Set out on the Tour Cássia e Assis, a six- to seven-hour pilgrimage through central Italy’s holy and historic heart, beginning near Riglione-Oratoio in Toscana. The route stitches two distinct traditions: the intimate, devotional spaces of Cássia and the monumental art and medieval streets of Assis. In Cássia, the day reads like a catalogue of devotion: a fifteenth‑century monastery now dedicated to Santa Rita preserves the urn that holds her incorrupt body, the tiny cell where she received her forehead wound, the weathered wooden coffin that first contained her remains and the ring carved as two joined hands. A low stone wall still shelters beehives that local lore says tended the saint, and a modest rose garden marks the place where miracles are said to have bloomed. Those tactile relics — a rosary, a ring, a faded portrait — make the spiritual tangible in a way a textbook cannot.

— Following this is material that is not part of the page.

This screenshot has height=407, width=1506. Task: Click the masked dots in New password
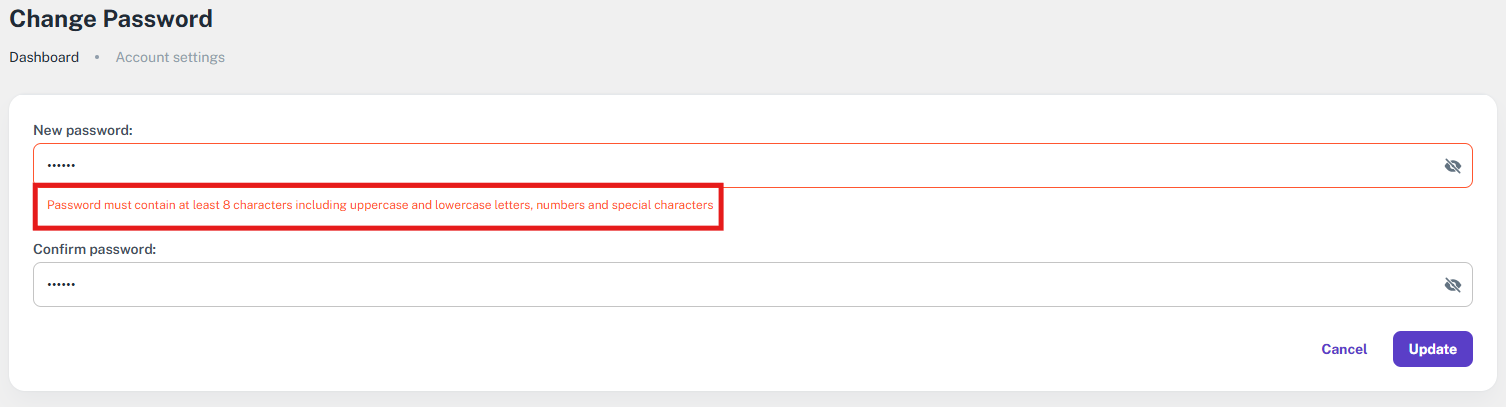pyautogui.click(x=61, y=166)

An hour or two away, Assis opens into high, frescoed vaulted rooms and narrow streets with Roman foundations. The Basilica of San Francesco displays the saint’s tomb and a cycle of frescoes by Giotto, Simone Martini and Pietro Lorenzetti; the paintings chart the life of Francis in saturated color and spare, deliberate gestures. Walk the principal thoroughfare to admire compact, medieval façades, then slip into the Templo Romano dedicated to Minerva, where classical architecture folds into medieval town planning. The Basilica of Santa Clara holds the tomb and relics of Saint Clare, completing a day that threads female and male contemplative traditions into a single itinerary.
Practical notes: the tour lasts roughly six to seven hours and the meeting point is provided after booking. Expect periods of standing, stairways inside basilicas and uneven cobbles in town centers; modest dress is required for all consecrated spaces. Language support and group size are not listed; check with the operator for accessibility concerns.

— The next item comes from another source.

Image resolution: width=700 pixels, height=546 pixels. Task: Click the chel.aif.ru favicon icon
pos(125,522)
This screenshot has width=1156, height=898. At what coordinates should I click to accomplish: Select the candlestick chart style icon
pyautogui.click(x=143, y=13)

Why go: this tour pairs intimate devotional sites with world-class medieval art, letting visitors follow pilgrimage routes that have shaped local identity for centuries. It’s ideal for travelers who want context as well as spectacle — people who care about stones, stories and the way art and faith curl together in quiet chapels and sunlit piazzas. Bring comfortable shoes, curiosity and a readiness to move between silence and civic life in central Italy’s storied hill towns.
Plan for morning light in Assis to see frescoes with minimal shadows, and allow time for a short café stop to taste Umbrian olive oil and house-made pasta in a nearby trattoria. Wear layered clothing: churches can be cool, piazzas warm. If you travel by car, expect narrow lanes and limited parking; public transport links exist but verify seasonal schedules before you go and book.